# Exercise instructions
Please transcribe the data that follows exactly, from its first line through the line that contains "[Zum Buch Sardinien] (515, 764)".

# Stored data entries
((

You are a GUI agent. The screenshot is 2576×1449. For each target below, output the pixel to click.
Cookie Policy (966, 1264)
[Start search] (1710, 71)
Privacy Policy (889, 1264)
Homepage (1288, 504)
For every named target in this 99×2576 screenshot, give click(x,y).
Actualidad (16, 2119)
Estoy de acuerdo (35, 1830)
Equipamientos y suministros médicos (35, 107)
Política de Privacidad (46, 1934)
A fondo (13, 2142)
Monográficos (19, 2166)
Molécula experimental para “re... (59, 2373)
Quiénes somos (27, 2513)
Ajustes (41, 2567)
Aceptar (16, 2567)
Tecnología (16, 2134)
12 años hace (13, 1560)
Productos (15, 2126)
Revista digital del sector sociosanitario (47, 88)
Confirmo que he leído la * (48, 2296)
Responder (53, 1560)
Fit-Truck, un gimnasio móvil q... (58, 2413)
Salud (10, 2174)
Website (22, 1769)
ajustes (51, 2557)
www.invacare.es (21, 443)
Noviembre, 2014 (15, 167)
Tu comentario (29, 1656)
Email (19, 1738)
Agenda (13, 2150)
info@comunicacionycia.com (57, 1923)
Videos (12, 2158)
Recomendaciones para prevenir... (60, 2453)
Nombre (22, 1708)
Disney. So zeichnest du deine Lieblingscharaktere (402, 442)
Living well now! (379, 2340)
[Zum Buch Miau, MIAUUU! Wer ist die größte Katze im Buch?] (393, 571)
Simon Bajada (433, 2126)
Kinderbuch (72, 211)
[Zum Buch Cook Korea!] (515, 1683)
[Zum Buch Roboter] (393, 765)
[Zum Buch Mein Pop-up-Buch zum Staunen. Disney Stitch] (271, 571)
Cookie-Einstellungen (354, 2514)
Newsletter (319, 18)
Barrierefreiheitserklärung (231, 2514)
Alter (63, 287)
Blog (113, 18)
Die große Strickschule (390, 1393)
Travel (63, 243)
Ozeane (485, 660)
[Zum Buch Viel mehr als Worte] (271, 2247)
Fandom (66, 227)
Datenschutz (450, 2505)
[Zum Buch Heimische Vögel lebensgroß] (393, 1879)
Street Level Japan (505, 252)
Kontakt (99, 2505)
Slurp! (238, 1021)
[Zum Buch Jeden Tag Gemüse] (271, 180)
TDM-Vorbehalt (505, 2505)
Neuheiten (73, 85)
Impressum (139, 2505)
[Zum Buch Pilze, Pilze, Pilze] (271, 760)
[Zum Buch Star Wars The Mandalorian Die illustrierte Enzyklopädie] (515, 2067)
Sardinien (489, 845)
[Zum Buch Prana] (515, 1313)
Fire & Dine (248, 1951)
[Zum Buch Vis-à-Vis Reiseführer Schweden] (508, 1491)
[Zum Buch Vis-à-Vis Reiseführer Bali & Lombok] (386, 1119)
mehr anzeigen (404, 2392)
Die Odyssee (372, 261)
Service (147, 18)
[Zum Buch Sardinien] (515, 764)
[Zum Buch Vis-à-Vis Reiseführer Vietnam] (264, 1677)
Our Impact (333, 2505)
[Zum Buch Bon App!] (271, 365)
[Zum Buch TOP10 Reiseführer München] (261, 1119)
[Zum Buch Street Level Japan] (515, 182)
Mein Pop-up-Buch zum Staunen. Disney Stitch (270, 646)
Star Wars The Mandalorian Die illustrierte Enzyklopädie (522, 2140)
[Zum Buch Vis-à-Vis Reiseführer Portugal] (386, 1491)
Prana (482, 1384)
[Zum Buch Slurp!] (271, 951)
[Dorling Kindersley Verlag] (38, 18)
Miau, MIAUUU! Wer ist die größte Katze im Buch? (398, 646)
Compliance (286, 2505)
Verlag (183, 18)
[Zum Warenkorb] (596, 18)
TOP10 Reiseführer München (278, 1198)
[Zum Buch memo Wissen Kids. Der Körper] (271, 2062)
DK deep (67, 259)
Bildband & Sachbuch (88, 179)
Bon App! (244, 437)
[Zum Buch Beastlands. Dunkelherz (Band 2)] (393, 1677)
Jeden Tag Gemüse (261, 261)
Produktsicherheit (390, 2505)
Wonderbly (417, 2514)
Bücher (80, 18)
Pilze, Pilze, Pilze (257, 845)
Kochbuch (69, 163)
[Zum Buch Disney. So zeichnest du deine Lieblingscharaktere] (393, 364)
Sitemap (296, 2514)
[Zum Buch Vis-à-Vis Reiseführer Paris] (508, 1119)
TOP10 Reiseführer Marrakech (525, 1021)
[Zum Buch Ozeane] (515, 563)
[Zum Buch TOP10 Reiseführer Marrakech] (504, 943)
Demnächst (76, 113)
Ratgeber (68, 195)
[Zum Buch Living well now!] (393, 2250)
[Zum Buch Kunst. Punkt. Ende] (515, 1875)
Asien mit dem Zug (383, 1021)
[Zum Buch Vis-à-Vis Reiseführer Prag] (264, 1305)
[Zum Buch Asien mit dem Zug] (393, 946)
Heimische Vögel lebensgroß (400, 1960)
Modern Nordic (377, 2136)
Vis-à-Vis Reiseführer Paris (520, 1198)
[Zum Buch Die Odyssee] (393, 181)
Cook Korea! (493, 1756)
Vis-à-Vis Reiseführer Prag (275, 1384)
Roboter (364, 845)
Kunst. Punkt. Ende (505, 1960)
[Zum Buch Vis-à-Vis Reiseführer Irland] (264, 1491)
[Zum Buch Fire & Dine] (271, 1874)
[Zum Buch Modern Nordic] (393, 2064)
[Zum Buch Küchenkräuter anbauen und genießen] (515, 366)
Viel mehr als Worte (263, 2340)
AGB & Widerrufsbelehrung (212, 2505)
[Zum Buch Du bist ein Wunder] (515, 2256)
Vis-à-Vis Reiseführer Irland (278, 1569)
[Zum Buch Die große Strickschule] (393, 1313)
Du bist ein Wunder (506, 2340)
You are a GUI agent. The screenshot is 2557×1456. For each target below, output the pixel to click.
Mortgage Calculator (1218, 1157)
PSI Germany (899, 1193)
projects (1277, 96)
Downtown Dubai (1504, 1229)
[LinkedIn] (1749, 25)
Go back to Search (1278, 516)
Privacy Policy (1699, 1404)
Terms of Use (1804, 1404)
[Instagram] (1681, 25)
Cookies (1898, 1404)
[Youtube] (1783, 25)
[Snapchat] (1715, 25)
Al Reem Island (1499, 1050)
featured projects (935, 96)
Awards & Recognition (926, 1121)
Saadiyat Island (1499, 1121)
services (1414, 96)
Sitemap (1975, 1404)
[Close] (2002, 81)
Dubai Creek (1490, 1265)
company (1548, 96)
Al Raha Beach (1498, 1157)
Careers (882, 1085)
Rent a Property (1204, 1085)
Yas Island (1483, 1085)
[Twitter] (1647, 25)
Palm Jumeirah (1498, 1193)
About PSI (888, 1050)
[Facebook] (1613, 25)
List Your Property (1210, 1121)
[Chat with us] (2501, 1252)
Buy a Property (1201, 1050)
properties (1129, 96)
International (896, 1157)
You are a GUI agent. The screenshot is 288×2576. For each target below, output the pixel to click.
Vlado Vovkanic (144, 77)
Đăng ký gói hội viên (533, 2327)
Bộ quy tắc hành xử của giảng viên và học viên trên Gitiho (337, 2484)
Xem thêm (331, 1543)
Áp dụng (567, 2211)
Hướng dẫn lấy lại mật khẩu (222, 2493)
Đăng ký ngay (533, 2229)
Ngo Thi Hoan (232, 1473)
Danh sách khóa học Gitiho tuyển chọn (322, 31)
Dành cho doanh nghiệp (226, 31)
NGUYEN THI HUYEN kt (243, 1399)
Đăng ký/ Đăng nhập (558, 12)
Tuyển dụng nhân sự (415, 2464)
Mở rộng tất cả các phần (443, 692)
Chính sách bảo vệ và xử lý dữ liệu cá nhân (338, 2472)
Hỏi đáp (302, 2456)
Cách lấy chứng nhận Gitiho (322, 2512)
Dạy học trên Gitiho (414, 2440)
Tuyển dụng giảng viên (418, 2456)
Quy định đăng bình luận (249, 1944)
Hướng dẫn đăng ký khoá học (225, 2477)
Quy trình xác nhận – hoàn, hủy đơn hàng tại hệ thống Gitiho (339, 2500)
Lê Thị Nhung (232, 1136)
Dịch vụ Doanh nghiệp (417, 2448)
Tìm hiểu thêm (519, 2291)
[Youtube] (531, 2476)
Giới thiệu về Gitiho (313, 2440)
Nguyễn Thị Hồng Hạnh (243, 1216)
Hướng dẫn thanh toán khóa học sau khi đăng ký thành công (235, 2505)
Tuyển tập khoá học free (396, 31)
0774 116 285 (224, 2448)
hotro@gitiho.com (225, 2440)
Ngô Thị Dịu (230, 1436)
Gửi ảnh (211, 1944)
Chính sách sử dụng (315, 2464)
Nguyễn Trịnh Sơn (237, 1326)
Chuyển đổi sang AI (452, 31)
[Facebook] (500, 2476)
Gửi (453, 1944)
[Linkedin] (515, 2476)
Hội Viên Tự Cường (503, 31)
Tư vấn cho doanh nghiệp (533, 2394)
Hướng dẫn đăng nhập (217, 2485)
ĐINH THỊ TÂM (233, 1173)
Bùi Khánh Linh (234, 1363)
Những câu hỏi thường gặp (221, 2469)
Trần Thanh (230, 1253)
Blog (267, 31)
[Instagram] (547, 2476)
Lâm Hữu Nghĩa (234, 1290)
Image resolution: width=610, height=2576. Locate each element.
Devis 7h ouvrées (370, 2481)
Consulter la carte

))

# Result below
You are a GUI agent. The screenshot is 2576×1449. For each target below, output the pixel to click.
Cookie Policy (966, 1264)
[Start search] (1710, 71)
Privacy Policy (889, 1264)
Homepage (1288, 504)
For every named target in this 99×2576 screenshot, give click(x,y).
Actualidad (16, 2119)
Estoy de acuerdo (35, 1830)
Equipamientos y suministros médicos (35, 107)
Política de Privacidad (46, 1934)
A fondo (13, 2142)
Monográficos (19, 2166)
Molécula experimental para “re... (59, 2373)
Quiénes somos (27, 2513)
Ajustes (41, 2567)
Aceptar (16, 2567)
Tecnología (16, 2134)
12 años hace (13, 1560)
Productos (15, 2126)
Revista digital del sector sociosanitario (47, 88)
Confirmo que he leído la * (48, 2296)
Responder (53, 1560)
Fit-Truck, un gimnasio móvil q... (58, 2413)
Salud (10, 2174)
Website (22, 1769)
ajustes (51, 2557)
www.invacare.es (21, 443)
Noviembre, 2014 (15, 167)
Tu comentario (29, 1656)
Email (19, 1738)
Agenda (13, 2150)
info@comunicacionycia.com (57, 1923)
Videos (12, 2158)
Recomendaciones para prevenir... (60, 2453)
Nombre (22, 1708)
Disney. So zeichnest du deine Lieblingscharaktere (402, 442)
Living well now! (379, 2340)
[Zum Buch Miau, MIAUUU! Wer ist die größte Katze im Buch?] (393, 571)
Simon Bajada (433, 2126)
Kinderbuch (72, 211)
[Zum Buch Cook Korea!] (515, 1683)
[Zum Buch Roboter] (393, 765)
[Zum Buch Mein Pop-up-Buch zum Staunen. Disney Stitch] (271, 571)
Cookie-Einstellungen (354, 2514)
Newsletter (319, 18)
Barrierefreiheitserklärung (231, 2514)
Alter (63, 287)
Blog (113, 18)
Die große Strickschule (390, 1393)
Travel (63, 243)
Ozeane (485, 660)
[Zum Buch Viel mehr als Worte] (271, 2247)
Fandom (66, 227)
Datenschutz (450, 2505)
[Zum Buch Heimische Vögel lebensgroß] (393, 1879)
Street Level Japan (505, 252)
Kontakt (99, 2505)
Slurp! (238, 1021)
[Zum Buch Jeden Tag Gemüse] (271, 180)
TDM-Vorbehalt (505, 2505)
Neuheiten (73, 85)
Impressum (139, 2505)
[Zum Buch Pilze, Pilze, Pilze] (271, 760)
[Zum Buch Star Wars The Mandalorian Die illustrierte Enzyklopädie] (515, 2067)
Sardinien (489, 845)
[Zum Buch Prana] (515, 1313)
Fire & Dine (248, 1951)
[Zum Buch Vis-à-Vis Reiseführer Schweden] (508, 1491)
[Zum Buch Vis-à-Vis Reiseführer Bali & Lombok] (386, 1119)
mehr anzeigen (404, 2392)
Die Odyssee (372, 261)
Service (147, 18)
[Zum Buch Sardinien] (515, 764)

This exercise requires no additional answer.